Physical characteristics
- • location: Matthews, Texas
- • location: Sargent, Texas
- Length: 155 mi (249 km)

= Caney Creek (Matagorda Bay) =

River in Texas, US

Caney Creek (Matagorda Bay) is a river in Texas that begins northwest of Wharton, flows generally southeast, and empties into the Gulf of Mexico near Sargent. The major waterway to the west is the Colorado River and to the east is the San Bernard River.

==Geography==
Caney Creek rises 1 mile south of Matthews in Colorado County "within the maze of irrigation canals, dead-water sloughs, and old stream channels" at the northern edge of Wharton County. From there, Caney Creek flows 155 mi southeast before discharging into the Intracoastal Waterway a distance of 5.5 mi southeast of Sargent. Thousands of years ago, the Colorado River flowed through the Caney Creek channel before diverting into its present course. In fact, Caney Creek merges with the Colorado River about 1.0 mi above Glen Flora and leaves the Colorado just below the town. The creek's wide meanders identify it as a very old stream. Caney Creek is intermittent until the Matagorda County line when other streams empty into it, making it a continuously flowing waterway. The land along the stream is farmed for rice and cotton or used for cattle ranching.

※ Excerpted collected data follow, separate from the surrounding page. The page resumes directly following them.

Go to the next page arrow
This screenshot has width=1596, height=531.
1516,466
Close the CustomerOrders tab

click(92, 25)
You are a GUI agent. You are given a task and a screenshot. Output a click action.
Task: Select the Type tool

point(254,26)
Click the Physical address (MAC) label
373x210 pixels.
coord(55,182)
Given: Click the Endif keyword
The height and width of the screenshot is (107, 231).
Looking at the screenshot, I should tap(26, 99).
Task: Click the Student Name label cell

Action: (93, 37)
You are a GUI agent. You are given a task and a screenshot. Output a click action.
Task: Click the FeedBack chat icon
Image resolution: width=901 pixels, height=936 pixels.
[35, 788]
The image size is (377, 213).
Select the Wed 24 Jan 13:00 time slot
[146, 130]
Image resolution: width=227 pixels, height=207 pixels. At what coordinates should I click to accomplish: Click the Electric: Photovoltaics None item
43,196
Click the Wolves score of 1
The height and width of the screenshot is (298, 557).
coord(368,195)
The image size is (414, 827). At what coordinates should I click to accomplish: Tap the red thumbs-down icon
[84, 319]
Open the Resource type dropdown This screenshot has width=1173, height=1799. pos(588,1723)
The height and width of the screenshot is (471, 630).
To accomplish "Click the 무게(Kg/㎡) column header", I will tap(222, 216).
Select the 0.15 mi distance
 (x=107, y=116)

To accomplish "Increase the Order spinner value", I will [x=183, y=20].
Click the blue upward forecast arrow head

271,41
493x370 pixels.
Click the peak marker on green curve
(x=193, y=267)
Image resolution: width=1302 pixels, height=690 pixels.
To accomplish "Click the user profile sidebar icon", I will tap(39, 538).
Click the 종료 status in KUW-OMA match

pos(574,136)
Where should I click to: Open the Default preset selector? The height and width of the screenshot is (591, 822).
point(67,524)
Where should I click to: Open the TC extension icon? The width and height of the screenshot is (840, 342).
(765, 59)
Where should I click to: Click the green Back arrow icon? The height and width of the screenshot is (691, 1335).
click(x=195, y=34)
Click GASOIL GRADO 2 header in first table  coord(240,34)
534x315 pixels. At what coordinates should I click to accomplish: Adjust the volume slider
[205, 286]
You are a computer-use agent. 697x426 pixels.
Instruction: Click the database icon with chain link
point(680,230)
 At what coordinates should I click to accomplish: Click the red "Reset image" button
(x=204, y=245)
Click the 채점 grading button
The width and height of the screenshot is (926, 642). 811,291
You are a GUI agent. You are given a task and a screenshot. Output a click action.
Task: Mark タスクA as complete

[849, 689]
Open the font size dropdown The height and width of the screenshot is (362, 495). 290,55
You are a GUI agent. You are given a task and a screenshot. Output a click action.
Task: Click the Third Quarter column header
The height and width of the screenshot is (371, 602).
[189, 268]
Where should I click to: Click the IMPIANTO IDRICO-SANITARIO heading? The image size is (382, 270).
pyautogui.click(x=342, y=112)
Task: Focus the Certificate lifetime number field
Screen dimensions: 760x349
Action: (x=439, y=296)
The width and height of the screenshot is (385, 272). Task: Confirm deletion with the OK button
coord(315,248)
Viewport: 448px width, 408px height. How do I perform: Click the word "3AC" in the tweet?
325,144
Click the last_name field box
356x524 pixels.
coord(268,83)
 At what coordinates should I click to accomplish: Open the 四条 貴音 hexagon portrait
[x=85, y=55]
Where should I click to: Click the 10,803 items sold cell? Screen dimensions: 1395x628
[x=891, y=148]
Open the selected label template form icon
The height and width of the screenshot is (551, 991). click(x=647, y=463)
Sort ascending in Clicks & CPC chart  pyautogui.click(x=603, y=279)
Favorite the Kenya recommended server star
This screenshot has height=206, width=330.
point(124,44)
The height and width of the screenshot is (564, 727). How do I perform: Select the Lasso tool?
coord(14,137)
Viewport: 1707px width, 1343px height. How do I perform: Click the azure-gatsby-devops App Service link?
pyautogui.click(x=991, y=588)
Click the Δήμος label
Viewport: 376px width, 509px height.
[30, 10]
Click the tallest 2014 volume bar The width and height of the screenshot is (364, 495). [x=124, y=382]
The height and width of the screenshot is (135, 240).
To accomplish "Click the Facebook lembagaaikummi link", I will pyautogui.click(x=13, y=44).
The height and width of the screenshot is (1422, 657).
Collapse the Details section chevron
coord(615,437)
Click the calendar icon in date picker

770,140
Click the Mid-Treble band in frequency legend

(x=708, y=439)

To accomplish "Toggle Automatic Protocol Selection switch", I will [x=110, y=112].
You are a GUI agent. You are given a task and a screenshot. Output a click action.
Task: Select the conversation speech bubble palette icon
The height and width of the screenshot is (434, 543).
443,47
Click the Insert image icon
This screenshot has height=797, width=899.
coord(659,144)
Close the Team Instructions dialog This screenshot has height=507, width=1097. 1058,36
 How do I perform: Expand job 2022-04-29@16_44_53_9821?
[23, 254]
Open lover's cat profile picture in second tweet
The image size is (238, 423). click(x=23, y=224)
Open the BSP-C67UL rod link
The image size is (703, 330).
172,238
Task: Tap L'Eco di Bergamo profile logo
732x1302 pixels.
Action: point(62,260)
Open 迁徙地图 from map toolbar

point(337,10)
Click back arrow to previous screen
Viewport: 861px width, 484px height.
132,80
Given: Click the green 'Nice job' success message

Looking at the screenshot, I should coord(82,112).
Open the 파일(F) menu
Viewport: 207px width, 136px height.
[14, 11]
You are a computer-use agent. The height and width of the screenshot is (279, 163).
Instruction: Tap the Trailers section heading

After passing through Wharton, Caney Creek runs east and southeast on the south side of FM 1301. The stream runs through Boling-Iago then goes south along FM 1301 to Pledger. From there, Caney Creek flows in a southerly direction on the west side of FM 1728 and passes to the east of Van Vleck. The creek runs south through Allenhurst and passes east of Caney. From there to its mouth, the stream follows FM 457. Caney Creek flows southeast past Cedar Lane where Linnville Bayou joins it just below the FM 521 bridge. The creek turns south and passes through Hawkinsville and Sargent on its way to the Gulf of Mexico. It first intersects the Intracoastal Waterway before emptying into the Gulf and East Matagorda Bay.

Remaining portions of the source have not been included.